━━ Record set

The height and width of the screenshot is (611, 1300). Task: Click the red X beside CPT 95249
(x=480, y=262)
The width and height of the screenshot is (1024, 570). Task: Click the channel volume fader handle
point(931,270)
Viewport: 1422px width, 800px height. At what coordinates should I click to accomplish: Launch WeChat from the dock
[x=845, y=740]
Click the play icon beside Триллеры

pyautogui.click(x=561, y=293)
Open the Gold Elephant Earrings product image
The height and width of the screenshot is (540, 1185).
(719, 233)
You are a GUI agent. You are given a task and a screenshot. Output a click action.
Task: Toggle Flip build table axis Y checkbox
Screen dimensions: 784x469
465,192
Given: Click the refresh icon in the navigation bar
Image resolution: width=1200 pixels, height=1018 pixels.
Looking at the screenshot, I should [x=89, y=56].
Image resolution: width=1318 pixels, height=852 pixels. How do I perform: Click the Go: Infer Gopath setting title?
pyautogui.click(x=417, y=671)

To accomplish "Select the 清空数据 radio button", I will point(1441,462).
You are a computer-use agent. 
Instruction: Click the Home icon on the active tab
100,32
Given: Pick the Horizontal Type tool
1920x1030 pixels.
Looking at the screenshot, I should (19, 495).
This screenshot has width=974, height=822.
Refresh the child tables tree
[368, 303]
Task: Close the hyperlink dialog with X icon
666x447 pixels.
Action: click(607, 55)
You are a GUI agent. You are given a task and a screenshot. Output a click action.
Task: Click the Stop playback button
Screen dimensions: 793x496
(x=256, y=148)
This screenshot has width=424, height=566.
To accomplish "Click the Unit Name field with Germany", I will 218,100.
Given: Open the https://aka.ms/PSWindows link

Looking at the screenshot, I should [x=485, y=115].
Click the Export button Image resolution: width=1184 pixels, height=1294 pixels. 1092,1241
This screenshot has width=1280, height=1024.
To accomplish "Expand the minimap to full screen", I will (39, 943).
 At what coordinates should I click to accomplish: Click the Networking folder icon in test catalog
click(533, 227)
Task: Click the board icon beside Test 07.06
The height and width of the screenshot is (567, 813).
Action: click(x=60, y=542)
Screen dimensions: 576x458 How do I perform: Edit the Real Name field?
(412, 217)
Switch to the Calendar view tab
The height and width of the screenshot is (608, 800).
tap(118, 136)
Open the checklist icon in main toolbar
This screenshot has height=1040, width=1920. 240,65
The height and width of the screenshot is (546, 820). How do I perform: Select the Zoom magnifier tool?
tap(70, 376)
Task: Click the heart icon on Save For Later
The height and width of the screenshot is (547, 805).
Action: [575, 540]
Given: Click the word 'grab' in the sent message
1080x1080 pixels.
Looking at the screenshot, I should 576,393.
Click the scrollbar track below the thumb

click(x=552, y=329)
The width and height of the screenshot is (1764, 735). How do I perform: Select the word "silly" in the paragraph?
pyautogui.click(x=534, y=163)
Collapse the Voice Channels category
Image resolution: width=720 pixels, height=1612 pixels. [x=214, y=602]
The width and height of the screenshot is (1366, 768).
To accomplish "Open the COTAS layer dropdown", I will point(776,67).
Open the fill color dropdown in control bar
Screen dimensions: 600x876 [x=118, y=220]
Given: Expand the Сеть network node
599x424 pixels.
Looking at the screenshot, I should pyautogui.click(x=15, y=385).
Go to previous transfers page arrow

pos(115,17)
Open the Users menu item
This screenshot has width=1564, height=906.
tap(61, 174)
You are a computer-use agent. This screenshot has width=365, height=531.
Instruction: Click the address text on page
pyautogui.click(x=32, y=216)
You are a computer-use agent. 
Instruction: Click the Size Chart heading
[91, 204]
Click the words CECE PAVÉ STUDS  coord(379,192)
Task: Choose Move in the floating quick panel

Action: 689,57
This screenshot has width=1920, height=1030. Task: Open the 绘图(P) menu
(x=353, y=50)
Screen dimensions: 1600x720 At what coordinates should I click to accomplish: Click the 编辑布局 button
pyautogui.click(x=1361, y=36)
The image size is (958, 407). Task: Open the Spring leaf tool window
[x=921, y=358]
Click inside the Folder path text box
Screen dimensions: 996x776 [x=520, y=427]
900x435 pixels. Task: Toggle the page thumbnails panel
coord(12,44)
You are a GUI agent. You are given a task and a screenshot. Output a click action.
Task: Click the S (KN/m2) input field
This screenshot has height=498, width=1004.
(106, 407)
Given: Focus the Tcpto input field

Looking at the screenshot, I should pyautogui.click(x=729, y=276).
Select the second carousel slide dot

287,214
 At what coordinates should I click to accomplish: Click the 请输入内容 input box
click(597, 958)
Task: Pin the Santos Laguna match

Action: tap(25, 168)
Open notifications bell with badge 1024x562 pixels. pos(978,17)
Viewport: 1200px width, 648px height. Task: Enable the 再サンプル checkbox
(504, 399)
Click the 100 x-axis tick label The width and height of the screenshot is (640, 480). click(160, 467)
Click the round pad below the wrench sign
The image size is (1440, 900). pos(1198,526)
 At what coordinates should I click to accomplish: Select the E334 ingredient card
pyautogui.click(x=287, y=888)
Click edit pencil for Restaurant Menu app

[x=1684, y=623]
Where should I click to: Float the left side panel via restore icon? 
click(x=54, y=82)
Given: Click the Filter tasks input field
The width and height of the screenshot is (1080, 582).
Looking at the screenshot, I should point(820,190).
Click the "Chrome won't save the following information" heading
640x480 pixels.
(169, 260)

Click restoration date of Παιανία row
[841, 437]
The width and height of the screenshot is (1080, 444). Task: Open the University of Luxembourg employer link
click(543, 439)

━━━━

• [Assignment]: Which lines above contain the word "Expand"? Copy each one.

• [Result for this task]:
To accomplish "Expand the minimap to full screen", I will (39, 943).
Given: Expand the Сеть network node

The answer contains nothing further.